## INSTRUCTIONS FOR THE TASK
Please write out exactly the lines from the one with "Viewport: 1568px width, 780px height." through the end of the data below, both ends included, and omit any pictures.

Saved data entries
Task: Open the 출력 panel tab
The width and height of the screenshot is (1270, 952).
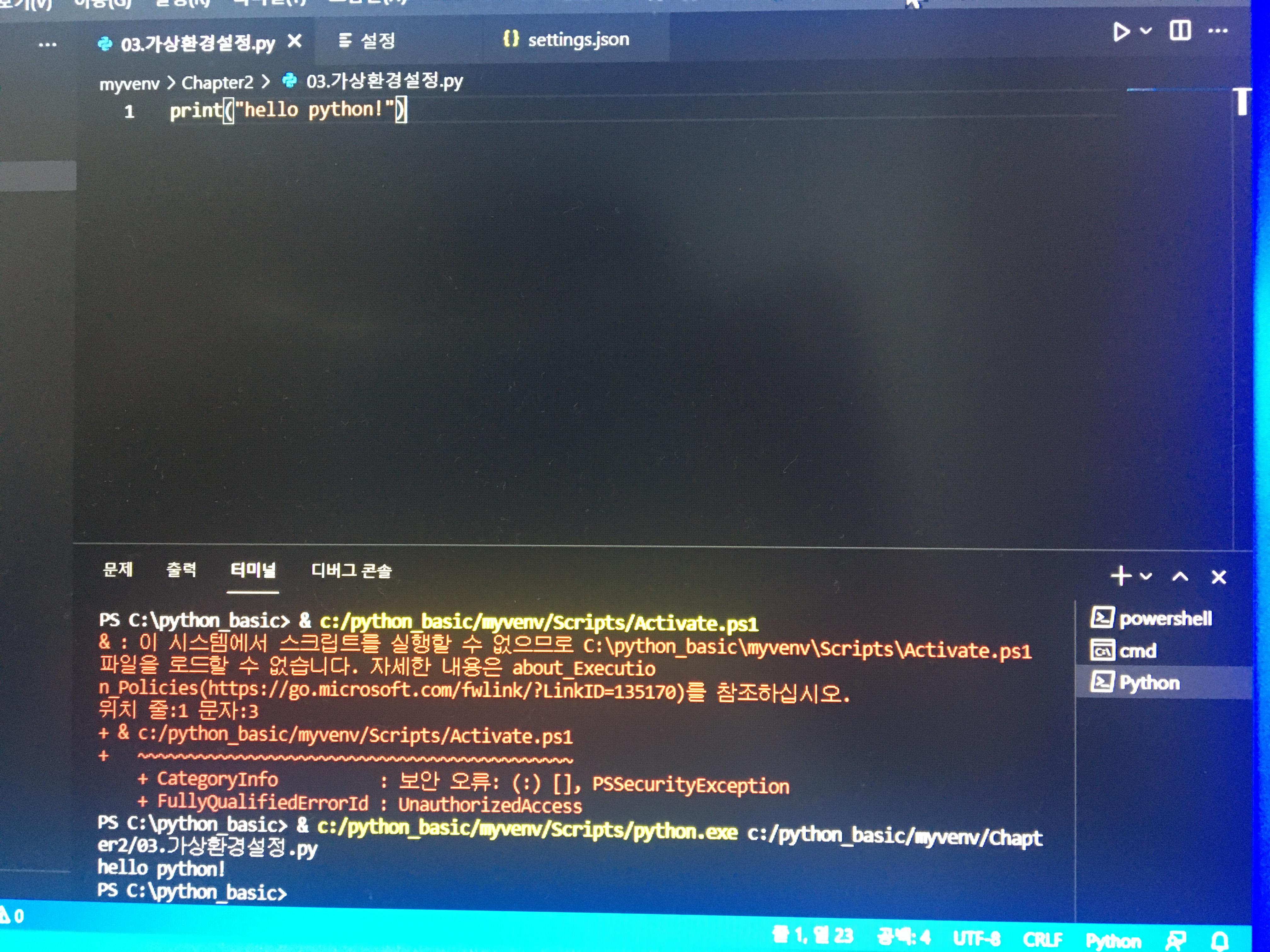Action: (181, 570)
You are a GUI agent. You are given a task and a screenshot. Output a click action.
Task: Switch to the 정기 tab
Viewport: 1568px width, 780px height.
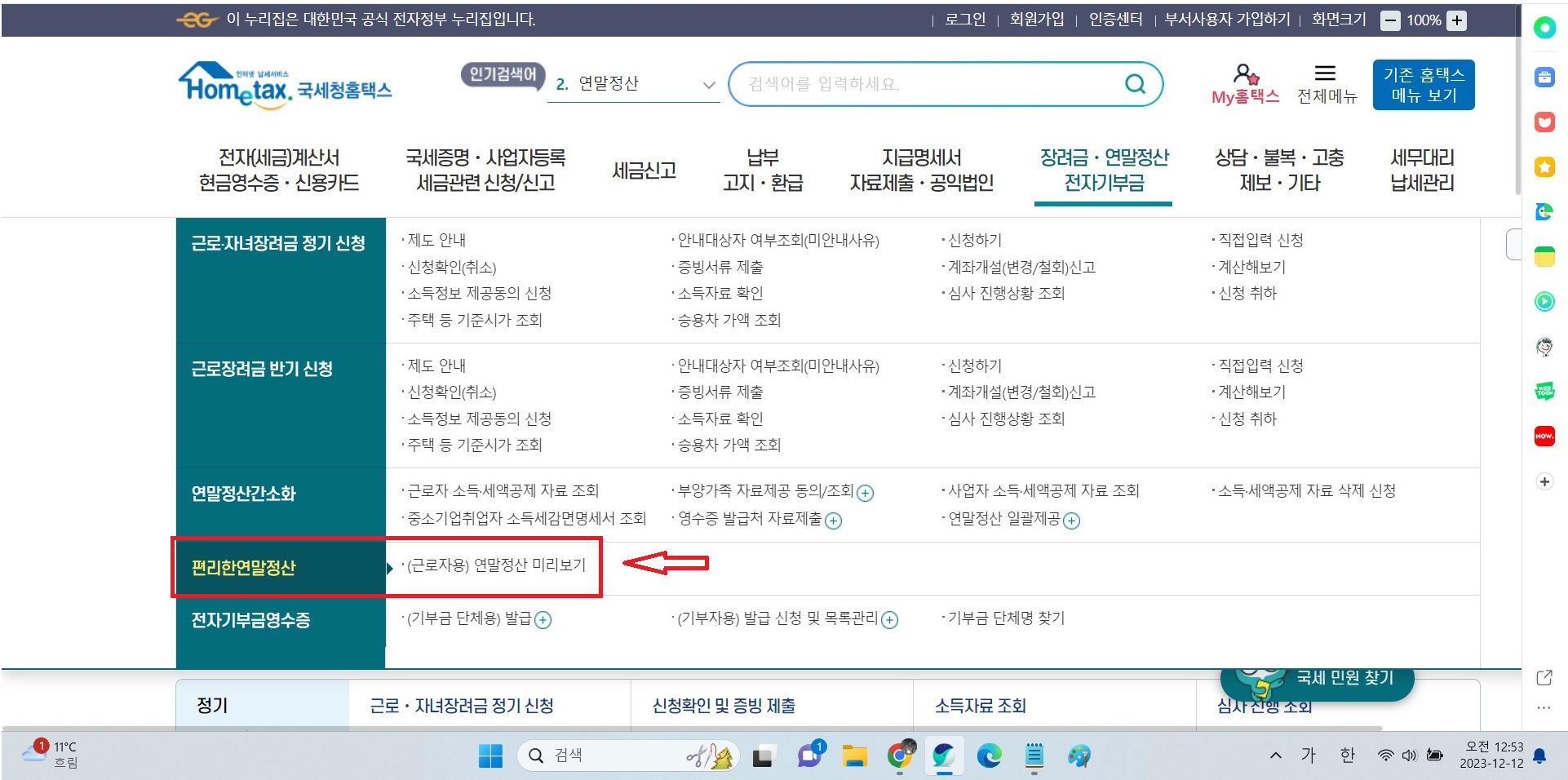click(212, 705)
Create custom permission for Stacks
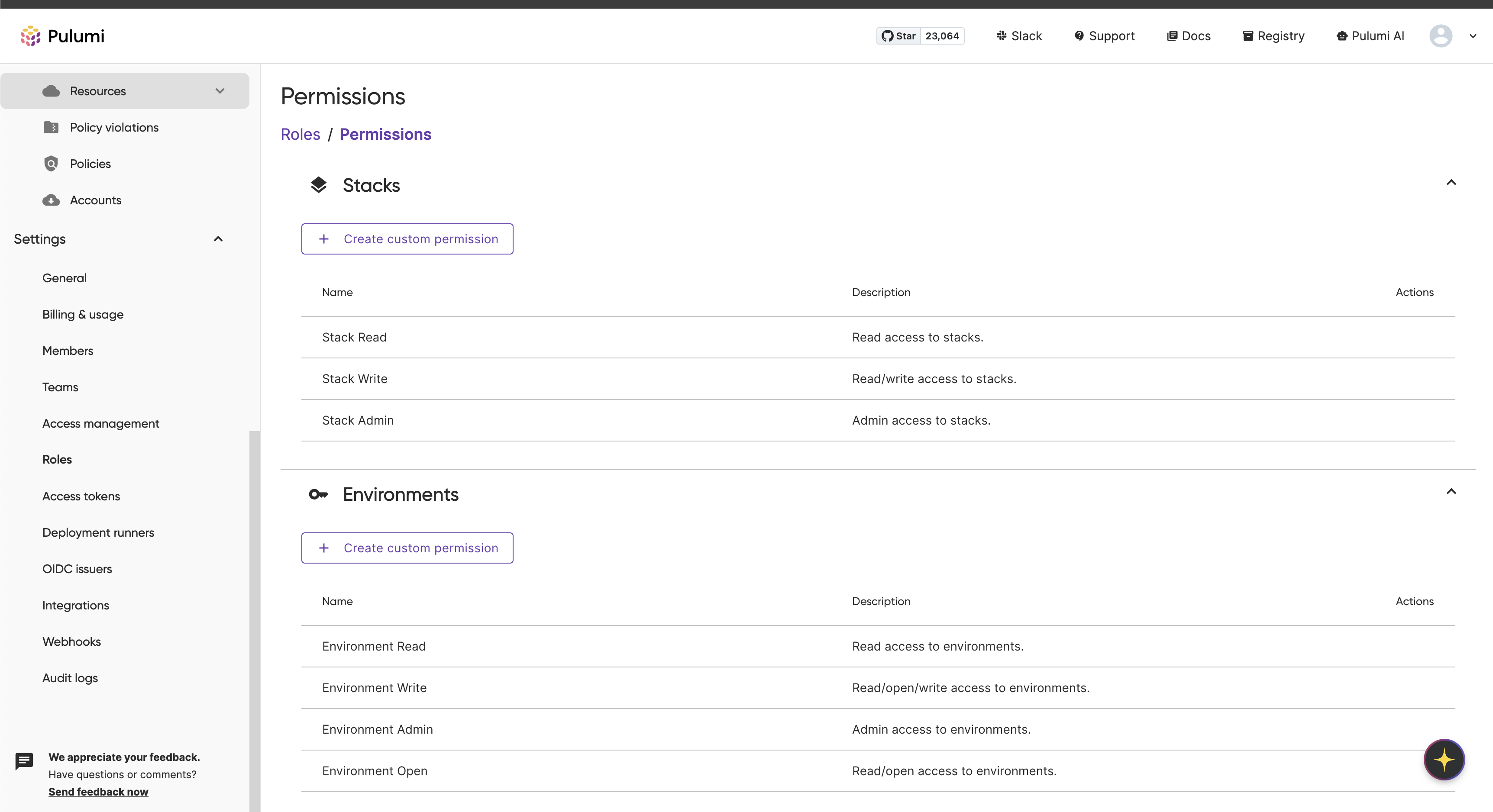Screen dimensions: 1493x812 [407, 239]
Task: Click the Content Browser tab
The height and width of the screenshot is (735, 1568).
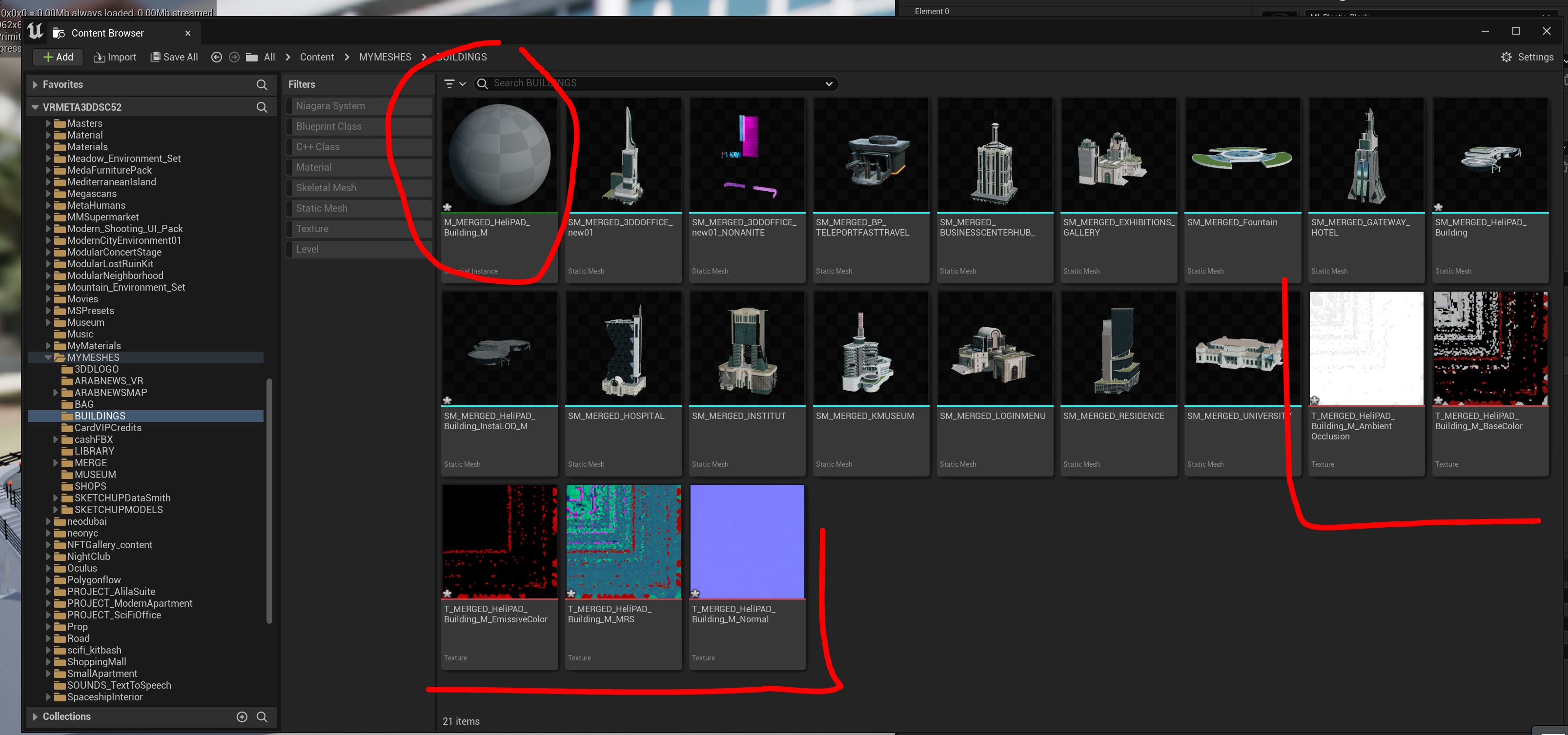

## TASK RESPONSE
Viewport: 1568px width, 780px height.
click(212, 705)
Create custom permission for Stacks
Screen dimensions: 1493x812 [407, 239]
Task: Click the Content Browser tab
The height and width of the screenshot is (735, 1568).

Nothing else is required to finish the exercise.